Joe Biden began his presidency with a promise to advance equity, which entails favoring certain races and ethnicities over others in order to reduce outcome disparities. Like many of his fellow liberal Democrats, Biden believes that black upward mobility will be impossible without government coddling and special treatment. Such claims are complicated by Donald Trump’s track record.
The extent to which black economic fortunes improved during Trump’s presidency is one of the most underreported stories of the Trump presidency. The mainstream media painted Trump as a bigot whose policies would harm racial and ethnic minorities. Meanwhile, black economic advancement was unprecedented not only under Barack Obama, but for several generations — until the pandemic shutdowns halted progress.
During Trump’s first three years in office, blacks (and Hispanics) experienced record-low rates of unemployment and poverty, while wages at the bottom of the income scale rose faster than those in management. I’ll leave it to others to debate whether that was the Trump administration’s intention or an unintended consequence. However, there is no doubt that Trump’s policies have significantly improved the financial situation of millions of working-class black Americans.
Throughout his presidential campaign, Biden claimed credit for the country’s strong economic growth. “Trump inherited from the Obama-Biden administration the longest economic expansion in history,” Biden said in June 2020, adding that Mr. Trump had “turned his back on the middle class” by focusing on corporate tax cuts.
By the end of 2016, Treasury, Federal Reserve, and Congressional Budget Office officials agreed that the economy had essentially reached full employment and couldn’t grow any faster. In 2016, Obama’s final year in office, economic growth fell to 1.6 percent from 3.1 percent in 2015. Over the course of a single year, the rate at which the economy expanded fell by nearly half.
Trump inherited a slowing US economy, and there was widespread concern about another recession. Lawrence Summers, former Treasury Secretary under President Bill Clinton and Director of the National Economic Council under President Barack Obama, predicted that the economy would enter a recession within a year. The Fed forecasted that unemployment would remain between 4.4 percent and 4.9 percent in 2017, 2018, and 2019, and that economic growth would remain between 1.7 percent and 2.2 percent.
Instead, job growth has accelerated, unemployment has continued to fall, and economic growth has improved. In early 2017, the new president began enacting the promises he made during the campaign: lower taxes and less regulation.
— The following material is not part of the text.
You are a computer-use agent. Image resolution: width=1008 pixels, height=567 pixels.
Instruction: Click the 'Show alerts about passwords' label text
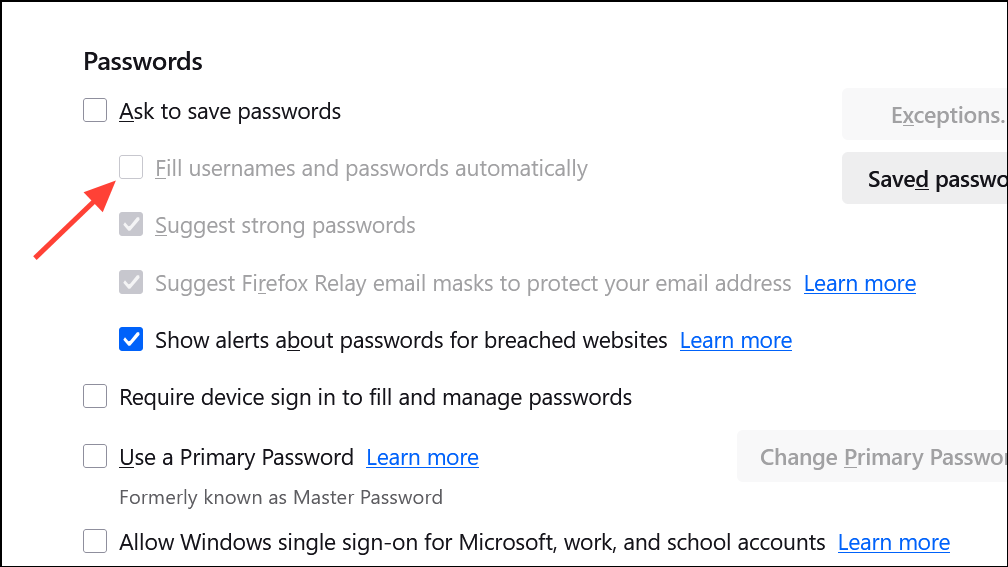click(410, 340)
He appointed Kevin Hassett to lead the Council of Economic Advisers, who had published research demonstrating how corporate taxes reduce wages for manufacturing workers. He urged Congress to lower the corporate profit tax rate, which was one of the highest in the developed world at 35%.
Between 2017 and 2019, blacks’ median household income increased by 15.4 percent while whites’ increased by only 11.5 percent. In March 2019, Goldman Sachs published a paper demonstrating that pay at the bottom of the wage distribution is rising at nearly twice the rate of pay at the top. Average hourly earnings were increasing at rates not seen in nearly a decade, but what “sets this rise apart is that it’s the first time during the economic recovery that began in mid-2009 that the bottom half of earners is benefiting more than the top half — in fact, about twice as much,” according to reports.
The story of black economic advancement during the Trump years deserves to be told more widely. Liberals argue that wealth redistribution and racial preferences are the best ways to promote upward mobility; however, the previous administration’s emphasis on economic growth had a far greater positive impact on the lives of millions of working-class Americans, a disproportionate number of whom were black. Racial inequality shrank under Trump’s watch, and much of the media was too busy railing against him to notice or give credit where credit was due.